A solicitação foi feita após ele ser internado no Hospital DF Star, em Brasília, com diagnóstico de broncopneumonia desde a última sexta-feira (13).
No despacho assinado na noite de sexta-feira (20), Moraes solicitou também que o procurador-geral da República, Paulo Gonet, se manifeste sobre o relatório médico de Bolsonaro, que foi encaminhado pelo hospital e permanece sob sigilo.
A decisão do ministro surge após os advogados de Bolsonaro pedirem a reconsideração de uma decisão anterior, tomada em 4 de março, que foi ratificada pela Primeira Turma do STF.
Embora a situação de saúde de Bolsonaro tenha mostrado melhora, conforme informado pelo médico responsável, a equipe médica recomendou que o ex-presidente seja transferido do Complexo Penitenciário da Papudinha, onde cumpre pena de 27 anos e 3 meses por tentativa de golpe, para uma prisão domiciliar.

O parecer médico sugere que ele ainda deve permanecer internado, mas com um quadro clínico mais estável. A solicitação de prisão domiciliar foi formalizada pelos advogados de Bolsonaro, que argumentam que a transferência para um ambiente mais adequado seria uma medida humanitária.
A equipe médica responsável pelo tratamento do ex-presidente defende a decisão com base no estado de saúde delicado de Bolsonaro, que exige cuidados médicos constantes.
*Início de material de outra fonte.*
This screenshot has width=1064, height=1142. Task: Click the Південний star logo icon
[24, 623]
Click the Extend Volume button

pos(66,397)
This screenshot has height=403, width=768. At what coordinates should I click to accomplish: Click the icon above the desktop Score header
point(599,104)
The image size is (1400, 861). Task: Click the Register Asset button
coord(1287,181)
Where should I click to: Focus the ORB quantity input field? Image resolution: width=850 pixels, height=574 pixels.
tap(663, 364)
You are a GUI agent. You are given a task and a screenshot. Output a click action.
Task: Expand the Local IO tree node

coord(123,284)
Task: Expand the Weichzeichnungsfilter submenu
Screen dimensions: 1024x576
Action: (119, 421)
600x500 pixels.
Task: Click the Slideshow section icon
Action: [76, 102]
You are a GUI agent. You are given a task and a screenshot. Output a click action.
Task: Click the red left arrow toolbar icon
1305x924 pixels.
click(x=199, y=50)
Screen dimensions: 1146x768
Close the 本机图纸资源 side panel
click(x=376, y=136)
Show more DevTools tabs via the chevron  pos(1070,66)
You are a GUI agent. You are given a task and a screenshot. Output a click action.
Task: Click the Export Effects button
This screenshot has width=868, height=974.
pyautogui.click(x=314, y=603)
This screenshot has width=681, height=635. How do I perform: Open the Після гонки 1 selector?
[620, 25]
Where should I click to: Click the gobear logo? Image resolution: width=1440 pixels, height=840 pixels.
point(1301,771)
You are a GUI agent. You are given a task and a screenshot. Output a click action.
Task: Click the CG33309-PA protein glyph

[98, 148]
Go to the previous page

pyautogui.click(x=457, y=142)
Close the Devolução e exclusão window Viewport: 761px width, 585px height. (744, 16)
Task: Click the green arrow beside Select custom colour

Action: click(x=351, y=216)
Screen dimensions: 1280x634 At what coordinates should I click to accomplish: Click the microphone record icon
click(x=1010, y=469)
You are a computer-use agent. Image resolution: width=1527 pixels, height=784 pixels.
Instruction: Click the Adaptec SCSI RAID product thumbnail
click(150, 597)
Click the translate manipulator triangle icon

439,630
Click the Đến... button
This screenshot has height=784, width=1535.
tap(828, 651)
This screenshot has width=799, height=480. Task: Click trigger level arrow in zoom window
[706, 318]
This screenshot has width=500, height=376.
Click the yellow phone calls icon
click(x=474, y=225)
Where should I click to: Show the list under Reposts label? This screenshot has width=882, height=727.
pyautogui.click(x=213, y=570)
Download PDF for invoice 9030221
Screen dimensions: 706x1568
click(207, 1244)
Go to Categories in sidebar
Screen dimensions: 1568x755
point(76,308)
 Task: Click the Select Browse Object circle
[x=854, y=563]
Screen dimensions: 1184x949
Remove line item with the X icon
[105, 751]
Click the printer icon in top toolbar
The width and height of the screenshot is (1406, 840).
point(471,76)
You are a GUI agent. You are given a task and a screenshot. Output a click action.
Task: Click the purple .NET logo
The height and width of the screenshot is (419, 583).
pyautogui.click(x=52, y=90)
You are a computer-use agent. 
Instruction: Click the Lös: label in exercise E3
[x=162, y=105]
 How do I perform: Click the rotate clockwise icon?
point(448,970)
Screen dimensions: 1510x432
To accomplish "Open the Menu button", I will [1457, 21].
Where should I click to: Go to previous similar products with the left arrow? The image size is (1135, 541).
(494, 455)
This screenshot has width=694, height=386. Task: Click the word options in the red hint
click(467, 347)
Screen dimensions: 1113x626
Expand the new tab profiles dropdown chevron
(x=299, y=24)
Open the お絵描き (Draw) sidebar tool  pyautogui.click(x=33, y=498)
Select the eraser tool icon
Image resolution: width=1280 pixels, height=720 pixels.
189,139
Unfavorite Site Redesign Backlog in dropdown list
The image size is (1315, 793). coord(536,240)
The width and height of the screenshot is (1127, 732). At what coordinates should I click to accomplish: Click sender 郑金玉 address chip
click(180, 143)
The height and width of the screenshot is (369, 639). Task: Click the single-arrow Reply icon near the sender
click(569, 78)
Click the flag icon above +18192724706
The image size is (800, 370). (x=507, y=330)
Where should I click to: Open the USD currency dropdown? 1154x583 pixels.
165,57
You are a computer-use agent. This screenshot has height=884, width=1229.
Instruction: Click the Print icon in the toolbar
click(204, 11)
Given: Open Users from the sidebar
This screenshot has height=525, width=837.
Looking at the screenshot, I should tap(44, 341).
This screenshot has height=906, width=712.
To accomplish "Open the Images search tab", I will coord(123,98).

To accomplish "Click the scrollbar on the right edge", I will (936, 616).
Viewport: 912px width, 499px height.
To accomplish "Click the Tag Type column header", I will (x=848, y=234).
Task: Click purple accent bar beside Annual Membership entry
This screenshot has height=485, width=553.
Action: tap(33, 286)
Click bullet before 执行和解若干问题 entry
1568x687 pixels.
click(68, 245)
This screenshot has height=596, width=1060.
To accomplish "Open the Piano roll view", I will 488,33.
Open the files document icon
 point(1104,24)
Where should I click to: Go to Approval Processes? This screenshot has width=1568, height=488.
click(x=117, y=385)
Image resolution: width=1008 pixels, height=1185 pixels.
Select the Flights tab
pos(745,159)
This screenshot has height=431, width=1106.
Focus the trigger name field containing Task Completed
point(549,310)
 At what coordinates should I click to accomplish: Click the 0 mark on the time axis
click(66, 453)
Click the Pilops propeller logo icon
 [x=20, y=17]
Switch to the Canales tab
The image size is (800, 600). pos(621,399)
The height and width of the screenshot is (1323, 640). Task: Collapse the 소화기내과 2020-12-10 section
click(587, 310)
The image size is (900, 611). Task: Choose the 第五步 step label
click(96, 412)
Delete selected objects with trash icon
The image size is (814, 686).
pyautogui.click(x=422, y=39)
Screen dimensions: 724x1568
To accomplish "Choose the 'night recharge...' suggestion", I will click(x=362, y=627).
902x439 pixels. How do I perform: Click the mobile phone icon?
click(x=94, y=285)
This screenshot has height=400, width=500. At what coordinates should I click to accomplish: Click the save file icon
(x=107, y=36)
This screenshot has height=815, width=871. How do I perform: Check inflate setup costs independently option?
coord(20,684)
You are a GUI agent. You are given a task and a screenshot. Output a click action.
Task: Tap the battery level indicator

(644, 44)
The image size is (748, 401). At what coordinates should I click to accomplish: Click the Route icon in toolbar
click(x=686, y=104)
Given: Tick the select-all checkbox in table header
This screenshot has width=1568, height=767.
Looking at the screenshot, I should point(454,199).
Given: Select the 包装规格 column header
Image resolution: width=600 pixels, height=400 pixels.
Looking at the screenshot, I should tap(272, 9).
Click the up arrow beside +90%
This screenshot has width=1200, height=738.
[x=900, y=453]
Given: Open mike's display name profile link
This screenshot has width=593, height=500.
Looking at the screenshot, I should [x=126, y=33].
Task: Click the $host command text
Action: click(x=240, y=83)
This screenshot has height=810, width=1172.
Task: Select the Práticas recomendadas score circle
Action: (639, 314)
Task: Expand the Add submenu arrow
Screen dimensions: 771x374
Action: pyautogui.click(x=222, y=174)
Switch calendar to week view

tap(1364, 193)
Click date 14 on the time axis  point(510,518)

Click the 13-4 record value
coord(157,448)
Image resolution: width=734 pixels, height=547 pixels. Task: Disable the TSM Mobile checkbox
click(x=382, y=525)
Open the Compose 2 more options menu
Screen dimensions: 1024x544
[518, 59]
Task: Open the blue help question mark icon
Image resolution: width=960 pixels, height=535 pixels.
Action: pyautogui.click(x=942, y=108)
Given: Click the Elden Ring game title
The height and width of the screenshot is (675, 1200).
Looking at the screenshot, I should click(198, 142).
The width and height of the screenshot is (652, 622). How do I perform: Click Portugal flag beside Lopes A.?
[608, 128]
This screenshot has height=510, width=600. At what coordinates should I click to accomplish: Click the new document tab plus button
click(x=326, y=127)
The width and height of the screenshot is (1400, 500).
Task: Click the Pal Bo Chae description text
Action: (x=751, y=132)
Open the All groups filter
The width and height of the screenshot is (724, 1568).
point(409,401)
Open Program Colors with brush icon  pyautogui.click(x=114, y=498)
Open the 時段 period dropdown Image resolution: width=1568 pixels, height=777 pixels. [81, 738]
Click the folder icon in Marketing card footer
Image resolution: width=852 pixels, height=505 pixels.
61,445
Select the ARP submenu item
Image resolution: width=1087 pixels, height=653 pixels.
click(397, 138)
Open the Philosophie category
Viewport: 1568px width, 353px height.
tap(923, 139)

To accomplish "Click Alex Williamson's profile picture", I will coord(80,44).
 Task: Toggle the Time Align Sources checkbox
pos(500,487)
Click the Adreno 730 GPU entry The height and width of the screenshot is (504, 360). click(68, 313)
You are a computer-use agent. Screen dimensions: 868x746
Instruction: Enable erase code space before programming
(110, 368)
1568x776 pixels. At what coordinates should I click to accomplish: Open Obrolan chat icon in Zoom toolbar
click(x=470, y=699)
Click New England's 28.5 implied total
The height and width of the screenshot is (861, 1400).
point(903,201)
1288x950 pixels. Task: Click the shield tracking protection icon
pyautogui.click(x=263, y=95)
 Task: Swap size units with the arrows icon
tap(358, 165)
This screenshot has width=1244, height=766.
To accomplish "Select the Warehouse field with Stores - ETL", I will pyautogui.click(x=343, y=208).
O pedido de prisão domiciliar também foi discutido durante uma reunião entre o senador e pré-candidato à presidência, Flávio Bolsonaro, e o ministro Moraes, realizada na terça-feira (17). Durante o encontro, ele expôs o apelo para que o pai fosse autorizado a cumprir a pena em regime domiciliar, devido às circunstâncias de sua saúde.